S’il a failli être annulé, le premier stage à l’accompagnement sexuel pour personnes handicapées a bien eu lieu et a rassemblé une dizaine de participants, du 12 au 15 mars dernier, à Erstein (Bas-Rhin), à l’initiative de l’Association pour la promotion de l’accompagnement sexuel des personnes handicapées (APPAS). Alors que la question de l’accompagnement sexuel avait suscité dès 2011 un vif débat public, l’écrivain tétraplégique Marcel Nuss avait créé cette association en 2013(1), au lendemain de la diffusion de la position du Comité consultatif national d’éthique (CCNE), pour lequel « il n’est pas possible de faire de l’aide sexuelle une situation professionnelle comme les autres en raison du principe de non-utilisation marchande du corps humain »(2).

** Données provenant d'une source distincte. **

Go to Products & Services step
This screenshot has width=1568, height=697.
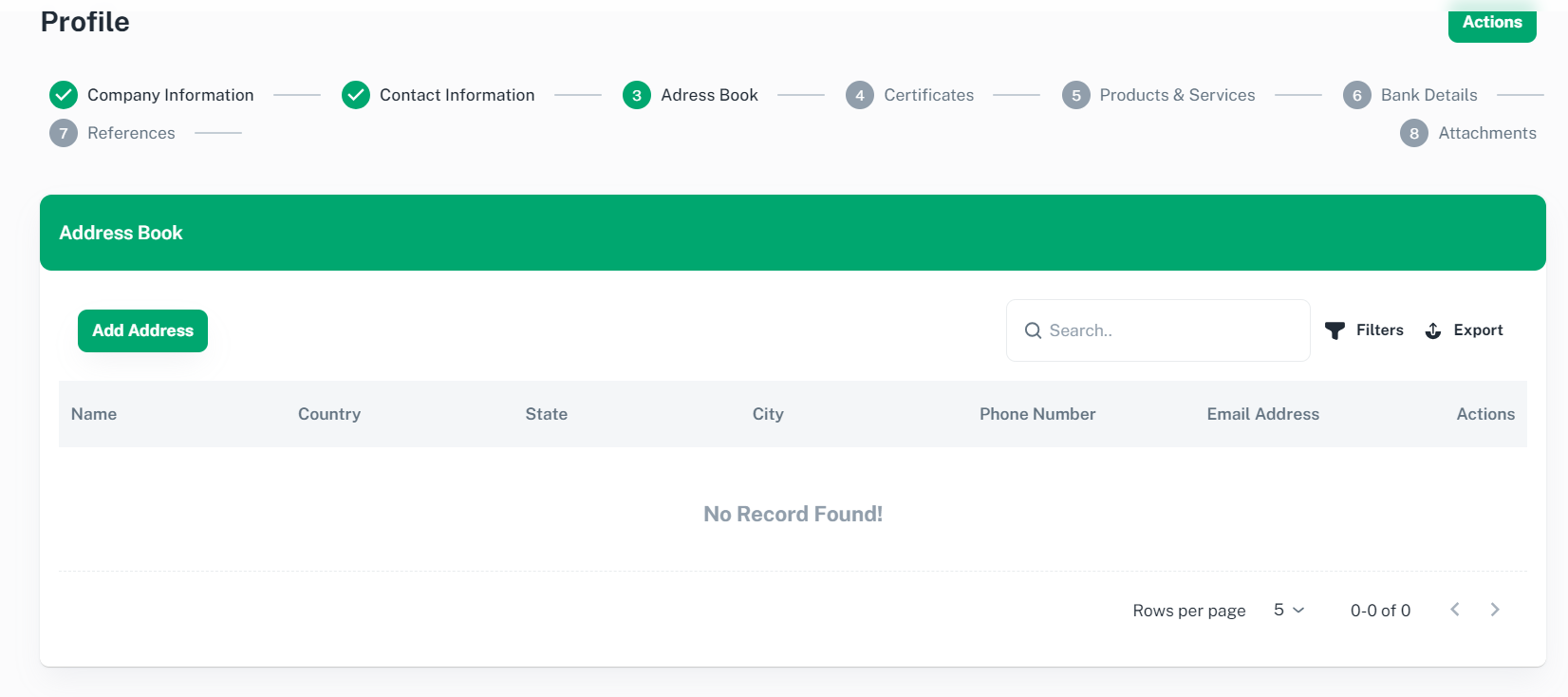(1176, 95)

En organisant une formation portant sur des gestes et des savoir-faire (toucher, massages…), mais aussi des connaissances médicales, juridiques et éthiques, le président de l’association ne se cache pas d’avoir voulu « mettre les pieds dans le plat ». Il affirme que l’accompagnement sexuel, « au même titre que la procréation médicalement assistée, est un droit » et qu’il est urgent que la France se dote d’un cadre juridique pour les aidants sexuels – « comme c’est le cas en Allemagne, en Suisse, aux Pays-Bas, en Autriche, en Italie et en Espagne ». Le stage invitait également les participants à s’interroger sur cette activité qu’ils ne pourront de toute façon exercer qu’à temps partiel : « On ne vit pas de l’accompagnement sexuel », précise Marcel Nuss.
L’association Femmes pour le dire femmes pour agir (FDFA), présidée par Maudy Piot – membre du Haut Conseil à l’égalité entre les femmes et les hommes en tant qu’experte au sein de la commission santé, droits sexuels et reproductifs –, s’oppose à cette formation, considérant que « l’assistance sexuelle, achat de services sexuels, est assimilable à la prostitution » et qu’autoriser les services d’aidants sexuels pour les personnes handicapées « supposerait d’aménager la législation sur le proxénétisme ». En tête des « anti », l’association tente donc d’alerter l’opinion publique sur « les conséquences dangereuses pour notre société de la reconnaissance de cette pratique ». Sans nier que l’accompagnement sexuel relève pour le moment juridiquement d’une prostitution – et que « jusqu’ici se prostituer n’est pas illégal en France » –, Marcel Nuss précise que c’est un travail qui exige « des compétences et des capacités que la prostitution classique ne requiert pas », d’où la nécessité de passer par une formation. Même s’il s’agit d’une activité assimilable à du proxénétisme, l’APPAS a déjà mis en relation des personnes handicapées avec des accompagnants. Elle n’emploie néanmoins pas elle-même d’assistants sexuels et ne tire pas profit de ces derniers. C’est d’ailleurs par crainte d’être poursuivie pour ce délit que la gérante de l’hôtel où se déroulait la formation a voulu rompre le contrat la liant à l’association. Seule l’action en justice de l’APPAS a permis au stage d’être maintenu, le juge des référés ayant estimé que le risque de proxénétisme hôtelier n’était pas caractérisé.
L’Association pour adultes et jeunes handicapés (APAJH), dans sa « Charte pour l’accessibilité universelle » publiée en juin dernier, estime, quant à elle, que « la revendication de la personne en situation de handicap de trouver une réponse à ses besoins de sexualité doit être satisfaite, y compris avec les accompagnements nécessaires ». Selon elle, la loi « doit évoluer » et des formations sont nécessaires pour les aidants sexuels, « qui ne doivent en aucun cas être assimilés à de la prostitution ». C’est l’avis de l’APPAS, qui demande « “simplement” la reconnaissance juridique d’une liberté qui devrait aller de soi » puisque « l’accompagnement à la vie affective, intime et sexuelle des personnes en situation de handicap relève purement de la liberté individuelle ». Une nouvelle formation de l’APPAS est prévue pour le mois d’octobre, avec des modules « pour l’accompagnement de couples ou de déficients intellectuels », précise Marcel Nuss.